Die Einbindung von Nutzungszahlen als Parameter für eine Mittelverteilung und entsprechende dynamische Etatverteilungsmodelle war auch ein wichtiger Aspekt des Vortrags von Konstantin Hermann (SLUB Dresden) über die Etatverteilung an der SLUB Dresden. Während dort nur noch ca. 10 % Mittel nach der Vorlage des Bayerischen Etatmodells für Monographien und einzelne E-Books auf die Fächer verteilt sind, werden für das Gros der fortlaufenden Medien und E-Medien-Pakete nutzungsbasierte Parameter verwendet. So werden für nutzergesteuerte E-Book-Erwerbungsmodelle (DDA, EBS) die Mittel zunächst pauschal reserviert und erst am Jahresende entsprechend der Nutzung den einzelnen Fächern als Kosten zugeordnet. Auch die Weiterführung von Zeitschriftenpaketen wird anhand ihrer Nutzung evaluiert und entschieden. Eine steigende Interdisziplinarität und Dynamik der Forschung sowie die zunehmende Trennung der Informationen von den Trägermedien sind wesentliche Gründe, warum sich die SLUB Dresden vom klassischen Modell eines statischen Etatverteilungsmodells löst. An deren Stelle tritt eine flexible, dynamische Etatverteilung, deren Zukunft dann wohl in einer Kostenabrechnung auf Artikelebene, der Berücksichtigung bibliometrischer Daten sowie der Einbeziehung von Open-Access-Publikationsgebühren liegen werden. Alles mit dem Ziel, die Etatverteilung anhand der tatsächlichen Forschungsleistungen und des realen Literaturbedarfs innerhalb eines Fachbereichs bzw. einer Forschungseinheit transparent abzubilden.

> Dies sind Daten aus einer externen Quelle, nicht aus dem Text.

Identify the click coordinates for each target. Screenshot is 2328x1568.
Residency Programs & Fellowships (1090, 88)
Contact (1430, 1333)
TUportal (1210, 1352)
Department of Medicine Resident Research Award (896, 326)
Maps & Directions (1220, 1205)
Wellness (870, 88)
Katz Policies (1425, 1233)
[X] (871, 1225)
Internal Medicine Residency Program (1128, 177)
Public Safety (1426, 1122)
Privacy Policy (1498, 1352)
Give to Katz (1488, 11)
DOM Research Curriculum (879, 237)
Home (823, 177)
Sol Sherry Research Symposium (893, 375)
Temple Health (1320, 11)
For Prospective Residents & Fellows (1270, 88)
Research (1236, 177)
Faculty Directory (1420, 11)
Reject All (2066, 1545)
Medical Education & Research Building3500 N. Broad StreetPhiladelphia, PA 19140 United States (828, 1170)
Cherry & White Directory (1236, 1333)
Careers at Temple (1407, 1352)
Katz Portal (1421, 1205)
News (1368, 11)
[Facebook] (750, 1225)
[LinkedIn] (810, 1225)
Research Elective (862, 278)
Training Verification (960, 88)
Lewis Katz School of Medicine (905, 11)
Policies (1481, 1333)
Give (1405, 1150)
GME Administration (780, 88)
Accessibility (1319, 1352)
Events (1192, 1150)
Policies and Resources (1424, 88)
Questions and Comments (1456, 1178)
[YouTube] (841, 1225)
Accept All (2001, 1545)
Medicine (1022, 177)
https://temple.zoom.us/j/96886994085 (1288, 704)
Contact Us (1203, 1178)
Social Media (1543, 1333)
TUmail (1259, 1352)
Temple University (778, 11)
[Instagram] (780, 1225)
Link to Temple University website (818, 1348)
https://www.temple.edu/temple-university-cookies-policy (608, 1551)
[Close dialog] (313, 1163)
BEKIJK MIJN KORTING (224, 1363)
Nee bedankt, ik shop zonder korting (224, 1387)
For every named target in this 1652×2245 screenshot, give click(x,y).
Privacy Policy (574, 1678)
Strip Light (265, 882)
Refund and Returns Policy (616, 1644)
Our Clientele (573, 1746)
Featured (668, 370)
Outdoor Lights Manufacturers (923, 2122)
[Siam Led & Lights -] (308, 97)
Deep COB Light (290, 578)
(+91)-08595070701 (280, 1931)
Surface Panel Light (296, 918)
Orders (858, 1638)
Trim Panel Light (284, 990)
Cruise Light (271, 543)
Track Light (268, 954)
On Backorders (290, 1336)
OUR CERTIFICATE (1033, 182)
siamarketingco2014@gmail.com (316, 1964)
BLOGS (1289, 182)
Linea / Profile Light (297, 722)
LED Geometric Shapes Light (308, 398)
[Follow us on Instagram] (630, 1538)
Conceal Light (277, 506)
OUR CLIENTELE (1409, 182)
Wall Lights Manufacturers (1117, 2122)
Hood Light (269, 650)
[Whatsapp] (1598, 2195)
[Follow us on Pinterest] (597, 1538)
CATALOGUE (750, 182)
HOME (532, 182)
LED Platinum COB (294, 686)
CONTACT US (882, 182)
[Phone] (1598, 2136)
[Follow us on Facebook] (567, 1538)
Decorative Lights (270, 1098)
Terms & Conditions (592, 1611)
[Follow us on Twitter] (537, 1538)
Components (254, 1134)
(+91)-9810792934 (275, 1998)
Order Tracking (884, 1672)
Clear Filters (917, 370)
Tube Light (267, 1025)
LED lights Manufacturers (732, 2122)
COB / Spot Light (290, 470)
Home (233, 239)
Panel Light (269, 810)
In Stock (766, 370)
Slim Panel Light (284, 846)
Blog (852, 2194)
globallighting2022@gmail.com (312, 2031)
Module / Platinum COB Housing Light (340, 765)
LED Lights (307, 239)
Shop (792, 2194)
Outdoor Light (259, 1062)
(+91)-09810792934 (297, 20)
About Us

Open-Access-Publikationskosten und bibliometrische Daten – Parameter für ein zeitgemäßes Etatmodell?
In welcher Weise die Dynamik eines veränderten wissenschaftlichen Publikations- und Rezeptionsverhaltens seinen Niederschlag in der Erarbeitung moderner Etatmodelle findet, wird sich auch in der Transformation vom subskriptions- zum autorenfinanzierten Veröffentlichungsprinzip und den damit einhergehenden, die bisherigen Subskriptionsgebühren ersetzenden Publikationskosten zeigen. Dass sich hier zukünftig massive Veränderungen im Verhältnis der Ausgaben zwischen Subskriptionen und Publikationsgebühren ergeben werden, ist unstrittig, wenngleich dies momentan noch nicht für alle Fachdisziplinen gleichermaßen relevant ist. Auch die Frage, inwieweit diese Publikationskosten als zusätzliche Kosten oder in Kompensation zu bisherigen Erwerbungsausgaben in neue Etatmodelle integriert werden können, ist aktuell noch ungelöst. Einig waren sich die Diskutant/inn/en in Regensburg und Gießen in der Einschätzung, dass mit dem Abschluss von bundesweiten DEAL-Verträgen derartige Publikationsgebühren für die großen Verlage automatisch Eingang in die Verteilungsmodelle finden werden und es in Zukunft zu einer zunehmenden Verlagerung hin zu diesen Kosten kommen wird. Dennoch gibt es auch Argumente, die dafür sprechen, die Open-Access-Publikationskosten als Teil der Forschungskosten zu verorten. Schließlich hat für forschungsstarke Hochschulen die Anzahl der Publikationen einen unmittelbaren „negativen“ Einfluss auf die Kosten für die Literatur. Hier gilt es entsprechende Modelle zu entwickeln, die für einen finanziellen Ausgleich zwischen Produzenten und Empfängern sorgen.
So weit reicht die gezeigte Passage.